In fact, following the original Hawaiians, who arrived from Polynesia, and whites who arrived primarily from New England, the Chinese were the next major group to find their way to Hawaii.
By most accounts, Hawaii's first contact with China occurred in 1787 as retold very well in First Chinese in Hawaii. An English merchant stopped in Hawaii on his way from North America to China. He met a chief of Kauaʻi who accompanied him to Canton, China on his trip to trade furs for Chinese goods.

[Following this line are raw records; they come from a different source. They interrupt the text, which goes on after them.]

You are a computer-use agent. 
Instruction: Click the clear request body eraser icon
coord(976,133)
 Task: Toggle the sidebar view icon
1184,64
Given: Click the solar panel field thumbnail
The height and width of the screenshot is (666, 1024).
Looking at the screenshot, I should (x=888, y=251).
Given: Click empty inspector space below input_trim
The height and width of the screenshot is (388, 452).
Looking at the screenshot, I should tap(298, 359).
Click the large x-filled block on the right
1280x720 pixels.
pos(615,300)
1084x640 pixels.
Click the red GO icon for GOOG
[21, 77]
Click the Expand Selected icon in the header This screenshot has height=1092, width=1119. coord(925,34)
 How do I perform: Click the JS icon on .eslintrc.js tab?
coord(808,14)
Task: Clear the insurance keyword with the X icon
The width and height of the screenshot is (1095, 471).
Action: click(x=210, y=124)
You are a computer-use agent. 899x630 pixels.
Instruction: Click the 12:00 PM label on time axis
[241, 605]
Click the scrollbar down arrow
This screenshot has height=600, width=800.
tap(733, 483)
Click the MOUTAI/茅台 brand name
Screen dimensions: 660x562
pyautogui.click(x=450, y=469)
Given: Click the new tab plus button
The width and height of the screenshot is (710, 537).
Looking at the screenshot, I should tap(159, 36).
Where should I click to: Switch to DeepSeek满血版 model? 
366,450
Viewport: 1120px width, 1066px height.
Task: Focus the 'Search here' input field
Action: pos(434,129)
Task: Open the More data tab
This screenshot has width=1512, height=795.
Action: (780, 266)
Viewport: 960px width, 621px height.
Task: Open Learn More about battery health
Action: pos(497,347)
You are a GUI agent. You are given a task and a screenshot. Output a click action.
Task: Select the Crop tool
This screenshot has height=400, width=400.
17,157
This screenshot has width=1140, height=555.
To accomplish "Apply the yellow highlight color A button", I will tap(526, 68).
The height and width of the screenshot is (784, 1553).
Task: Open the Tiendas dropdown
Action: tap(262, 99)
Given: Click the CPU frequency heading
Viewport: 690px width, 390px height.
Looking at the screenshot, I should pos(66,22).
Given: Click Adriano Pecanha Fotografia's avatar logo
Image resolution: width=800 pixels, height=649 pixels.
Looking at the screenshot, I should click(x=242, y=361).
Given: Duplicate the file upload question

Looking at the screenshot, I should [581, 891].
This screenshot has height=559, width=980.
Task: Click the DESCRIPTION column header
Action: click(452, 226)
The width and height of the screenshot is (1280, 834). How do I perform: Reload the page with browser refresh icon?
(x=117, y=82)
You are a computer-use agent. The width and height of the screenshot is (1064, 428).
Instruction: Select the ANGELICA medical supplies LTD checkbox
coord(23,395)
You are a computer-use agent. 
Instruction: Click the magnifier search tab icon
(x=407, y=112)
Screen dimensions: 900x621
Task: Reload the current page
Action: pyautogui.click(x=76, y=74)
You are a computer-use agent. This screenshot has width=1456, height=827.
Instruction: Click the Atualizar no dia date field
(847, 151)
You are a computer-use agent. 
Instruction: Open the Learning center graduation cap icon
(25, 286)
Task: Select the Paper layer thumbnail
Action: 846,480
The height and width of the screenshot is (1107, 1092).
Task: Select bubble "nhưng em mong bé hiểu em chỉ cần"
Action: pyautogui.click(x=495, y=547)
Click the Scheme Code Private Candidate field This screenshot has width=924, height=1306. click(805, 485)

On their return in 1789, he again stopped in Hawaii, bringing with him fifty Chinese carpenters, several of whom are said to have stayed on the Big Island "under the charge of Kamehameha the Great". Other similar reports of small numbers of Chinese settling in Hawaii are reported.
As related in Moon Publication's Big Island of Hawaii Handbook, "No one knows his name, but an unknown Chinese immigrant is credited with being the first person in Hawaii to refine sugar. This Asian wanderer tried his hand at crude refining on Lanaʻi in 1802."
Unfortunately, this initial effort to refine sugar failed. As reported in The First Chinese in Hawaii, "Sugar cane existed on the islands already, but the knowledge of how to refine it and, most importantly, how to make money from it came with those first Chinese in Hawaii."